L’argument du cercle corrélationnel fait valoir « qu’on ne peut prétendre penser l’en-soi sans entrer aussitôt dans un cercle vicieux, sans se contredire aussitôt » (p. 29) ; il stipule que se prononcer ou « prendre position » sur la réalité en soi revient à « démentir l’existence d’incontournables médiations au sein de l’acte de connaissance » (p. 161-2). C’est un argument dont l’auteur souligne la force, faisant valoir qu’il s’agit de l’arrière-plan intellectuel à partir duquel on réfléchit en général depuis Kant et, surtout, qu’il lance un défi incontournable : plus personne n’ignorerait aujourd’hui cette « évidence philosophique » d’après laquelle toute vérité soi-disant objective serait au fond « médiatisée par un sujet » (p. 35), et il faudrait avoir de bonnes raisons à offrir pour pouvoir légitimement prétendre « quitter avec succès » ou « se libérer » du cercle corrélationnel. Comment pourrait-il être question, en effet, de « se sortir de soi-même, c’est-à-dire de s’absenter de sa propre subjectivité pour coïncider absolument avec le monde » (p. 39) ?

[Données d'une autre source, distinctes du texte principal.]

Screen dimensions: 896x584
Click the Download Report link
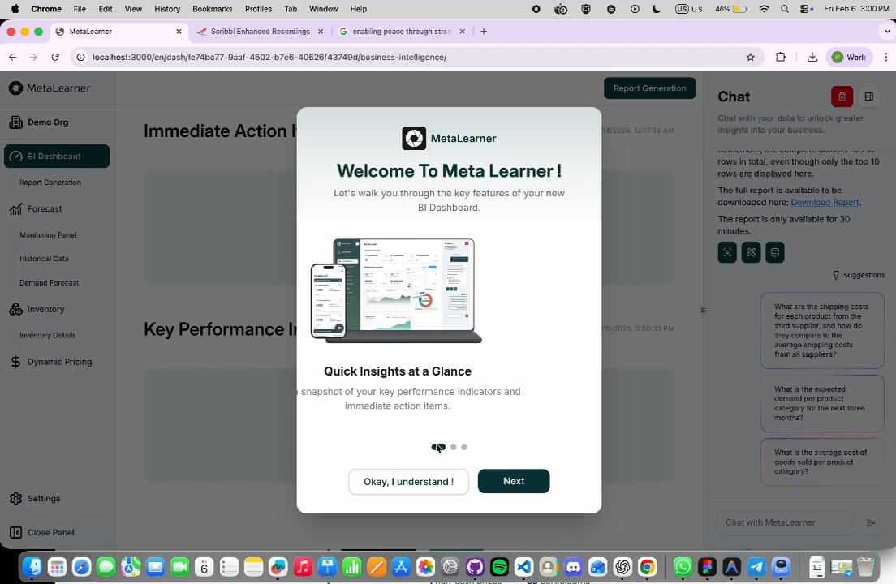click(825, 202)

Pourtant, Fradet montre bien que l’argument pivot de Meillassoux lui-même contre le corrélationisme repose en dernière instance sur l’intuition de sens commun voulant que la distinction entre l’en-soi et le pour-nous « suppose comme un corollaire la possibilité d’accéder à l’en-soi », c’est-à-dire que l’« idéalisme subjectif » est absurde (p. 32) ; et, plus nettement encore, il repose sur l’intuition selon laquelle la mort laisse derrière elle un monde qui demeurera très largement ce qu’il était pour le défunt (le supposé « sujet constituant »)[11]. Il en va bien sûr de même avec l’argument phénoménologique visant à réhabiliter la portée ontologique que reconnait le sens commun à l’expérience et au langage ordinaires, qu’on trouve chez Charles et Thomas De Koninck, mais également, quoique de façon moins explicite, chez Taylor (pour qui les médiations de la pensée sont « en continuité ontologique avec le monde, donc pas forcément corruptrices » : p. 171) et Grondin (chez qui, comme chez Gadamer, le langage conceptuel courant est en prise directe sur les choses en soi, du fait de sa porosité et son extensibilité essentielles : p. 180-2). Fradet souligne en outre avec Anna Longo qu’il suffit de distinguer les propriétés communes – extramentales – auxquelles réfèrent les concepts par l’entremise desquels nous raisonnons et la saisie subjective de ces propriétés dans le concept (cum-capere), en tant que représentation mentale, pour sortir du cercle corrélationnel (p. 35-6). Or, ces arguments ne constituent rien d’autre qu’une réaffirmation du réalisme naïf contre l’évidence présumée du corrélationisme : autant dire, en effet, que les médiations de la pensée sont en règle générale des voies d’accès fiables au réel et que l’en-soi, dès lors, figure lui-même parmi les phénomènes – ce qui est l’énoncé exact du réalisme naïf[12].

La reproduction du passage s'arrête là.